··· Provided records

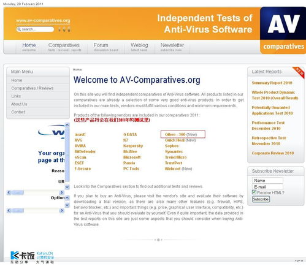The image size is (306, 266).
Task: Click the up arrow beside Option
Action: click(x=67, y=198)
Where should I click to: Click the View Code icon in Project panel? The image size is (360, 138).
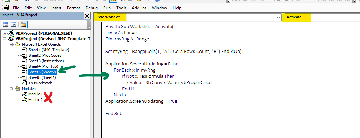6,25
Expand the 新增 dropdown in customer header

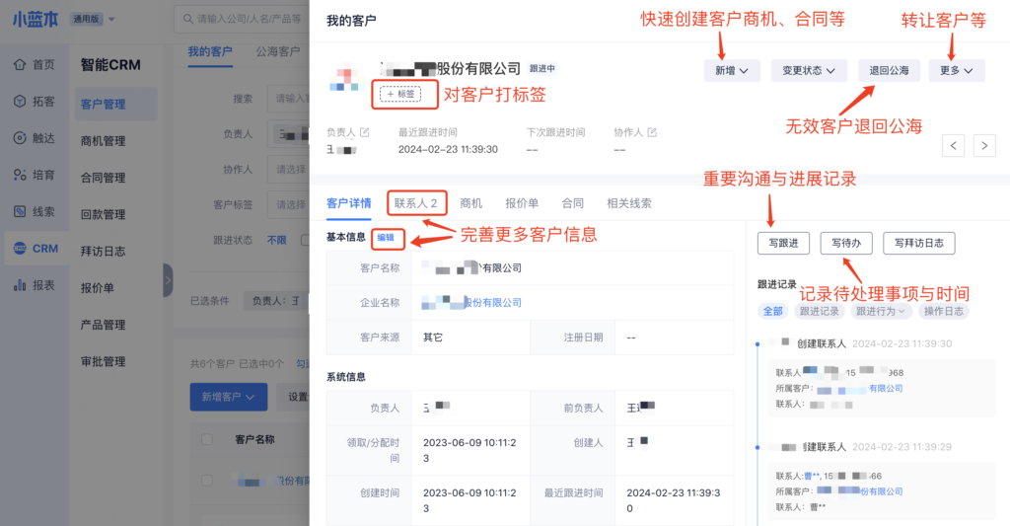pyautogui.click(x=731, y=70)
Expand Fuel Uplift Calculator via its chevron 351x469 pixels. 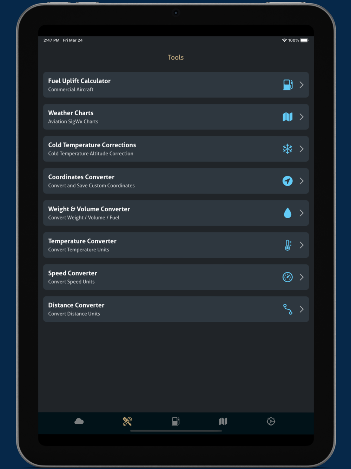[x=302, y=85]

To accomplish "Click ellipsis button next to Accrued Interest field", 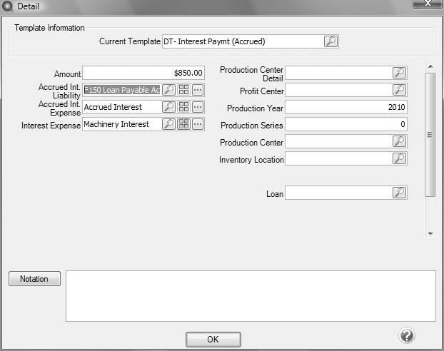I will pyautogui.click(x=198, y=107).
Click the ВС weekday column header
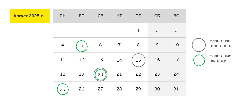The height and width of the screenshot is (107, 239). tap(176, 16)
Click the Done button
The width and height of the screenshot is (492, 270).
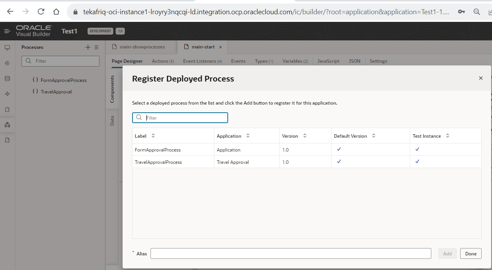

······

## Task description
All lines from the one containing "Click the ВС weekday column header" through the end of the data are to be restated exactly, with nothing else and without the pictures.

## Output
Click the ВС weekday column header
The height and width of the screenshot is (107, 239). tap(176, 16)
Click the Done button
The width and height of the screenshot is (492, 270).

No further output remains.